> **Records for this exercise**
—————

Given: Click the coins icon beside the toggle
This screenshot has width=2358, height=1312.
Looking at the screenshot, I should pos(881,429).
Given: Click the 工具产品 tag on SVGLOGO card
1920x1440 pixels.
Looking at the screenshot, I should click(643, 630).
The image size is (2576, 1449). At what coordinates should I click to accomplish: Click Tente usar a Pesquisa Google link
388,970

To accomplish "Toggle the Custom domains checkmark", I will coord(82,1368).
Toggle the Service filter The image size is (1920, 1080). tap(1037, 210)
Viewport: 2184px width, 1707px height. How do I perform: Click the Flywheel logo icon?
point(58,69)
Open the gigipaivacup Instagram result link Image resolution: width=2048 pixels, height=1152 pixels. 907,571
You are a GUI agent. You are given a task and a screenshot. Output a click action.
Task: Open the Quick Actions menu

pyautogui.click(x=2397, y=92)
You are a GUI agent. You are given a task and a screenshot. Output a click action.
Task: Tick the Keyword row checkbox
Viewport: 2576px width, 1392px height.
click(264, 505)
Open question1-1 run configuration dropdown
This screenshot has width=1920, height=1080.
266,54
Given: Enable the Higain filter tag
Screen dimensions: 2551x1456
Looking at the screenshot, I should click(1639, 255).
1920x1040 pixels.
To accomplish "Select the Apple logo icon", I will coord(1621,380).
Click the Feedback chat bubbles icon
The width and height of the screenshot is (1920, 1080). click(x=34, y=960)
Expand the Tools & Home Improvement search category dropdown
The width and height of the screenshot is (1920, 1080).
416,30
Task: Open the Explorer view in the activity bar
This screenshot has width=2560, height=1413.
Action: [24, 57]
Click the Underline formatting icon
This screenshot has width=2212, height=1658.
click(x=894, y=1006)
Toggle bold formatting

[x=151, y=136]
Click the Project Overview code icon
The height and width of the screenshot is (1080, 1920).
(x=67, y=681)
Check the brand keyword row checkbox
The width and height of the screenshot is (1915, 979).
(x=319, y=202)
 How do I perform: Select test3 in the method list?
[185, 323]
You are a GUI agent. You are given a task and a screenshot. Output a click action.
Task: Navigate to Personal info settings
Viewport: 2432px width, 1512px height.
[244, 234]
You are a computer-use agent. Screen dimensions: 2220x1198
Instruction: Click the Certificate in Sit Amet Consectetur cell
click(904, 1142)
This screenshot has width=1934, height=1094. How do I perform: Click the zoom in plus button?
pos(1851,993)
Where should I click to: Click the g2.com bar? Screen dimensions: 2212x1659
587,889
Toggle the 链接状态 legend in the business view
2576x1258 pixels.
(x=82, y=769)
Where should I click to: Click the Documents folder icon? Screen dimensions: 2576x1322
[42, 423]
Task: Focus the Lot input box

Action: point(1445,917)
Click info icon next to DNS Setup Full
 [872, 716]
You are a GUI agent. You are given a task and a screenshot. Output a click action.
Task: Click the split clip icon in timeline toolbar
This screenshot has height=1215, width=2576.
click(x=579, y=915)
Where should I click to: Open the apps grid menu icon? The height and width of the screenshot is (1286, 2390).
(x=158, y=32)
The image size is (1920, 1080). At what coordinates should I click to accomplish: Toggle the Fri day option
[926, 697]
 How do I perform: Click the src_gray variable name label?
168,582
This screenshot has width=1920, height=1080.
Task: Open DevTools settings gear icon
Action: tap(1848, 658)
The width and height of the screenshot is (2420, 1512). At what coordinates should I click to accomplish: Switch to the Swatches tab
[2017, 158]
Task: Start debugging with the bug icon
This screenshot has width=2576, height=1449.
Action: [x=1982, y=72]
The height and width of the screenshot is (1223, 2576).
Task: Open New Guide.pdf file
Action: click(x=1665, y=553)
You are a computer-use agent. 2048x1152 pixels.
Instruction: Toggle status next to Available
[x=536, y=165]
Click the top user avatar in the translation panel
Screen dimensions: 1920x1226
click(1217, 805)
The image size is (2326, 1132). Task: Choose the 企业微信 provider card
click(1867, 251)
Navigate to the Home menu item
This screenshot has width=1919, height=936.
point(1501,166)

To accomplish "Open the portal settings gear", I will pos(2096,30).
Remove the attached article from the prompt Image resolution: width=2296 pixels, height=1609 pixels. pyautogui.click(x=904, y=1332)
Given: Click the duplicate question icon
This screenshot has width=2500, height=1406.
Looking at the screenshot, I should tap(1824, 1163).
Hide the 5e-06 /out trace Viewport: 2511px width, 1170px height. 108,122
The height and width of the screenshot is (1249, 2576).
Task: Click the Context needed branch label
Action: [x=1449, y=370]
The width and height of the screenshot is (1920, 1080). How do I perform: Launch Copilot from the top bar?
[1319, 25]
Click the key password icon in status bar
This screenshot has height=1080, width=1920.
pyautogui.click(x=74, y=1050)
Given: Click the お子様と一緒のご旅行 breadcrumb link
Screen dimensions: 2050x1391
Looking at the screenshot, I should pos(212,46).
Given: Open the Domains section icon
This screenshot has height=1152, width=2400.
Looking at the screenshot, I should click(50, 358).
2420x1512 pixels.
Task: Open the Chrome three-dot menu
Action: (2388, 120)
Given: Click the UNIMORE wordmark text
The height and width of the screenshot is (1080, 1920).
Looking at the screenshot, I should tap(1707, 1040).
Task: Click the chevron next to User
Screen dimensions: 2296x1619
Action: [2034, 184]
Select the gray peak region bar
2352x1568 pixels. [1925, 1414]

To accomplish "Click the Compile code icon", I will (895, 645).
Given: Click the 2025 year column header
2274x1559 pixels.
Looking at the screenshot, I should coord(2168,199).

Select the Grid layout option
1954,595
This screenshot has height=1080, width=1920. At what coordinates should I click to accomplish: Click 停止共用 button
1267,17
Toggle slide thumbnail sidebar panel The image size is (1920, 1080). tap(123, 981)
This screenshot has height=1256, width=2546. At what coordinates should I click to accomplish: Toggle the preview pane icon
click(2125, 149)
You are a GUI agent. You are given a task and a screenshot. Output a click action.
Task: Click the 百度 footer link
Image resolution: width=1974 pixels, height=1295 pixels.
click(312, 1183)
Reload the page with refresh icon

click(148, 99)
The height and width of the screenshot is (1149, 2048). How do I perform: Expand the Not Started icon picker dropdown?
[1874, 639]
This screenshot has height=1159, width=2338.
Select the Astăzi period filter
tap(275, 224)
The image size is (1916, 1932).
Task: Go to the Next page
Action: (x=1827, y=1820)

—————

> **What is being asked**
Using the data above, return every line that contains the string "will".

> **Task solution**
To accomplish "Toggle the Custom domains checkmark", I will coord(82,1368).
To accomplish "Select the Apple logo icon", I will coord(1621,380).
To accomplish "Open the portal settings gear", I will pos(2096,30).
To accomplish "Click the Compile code icon", I will (895, 645).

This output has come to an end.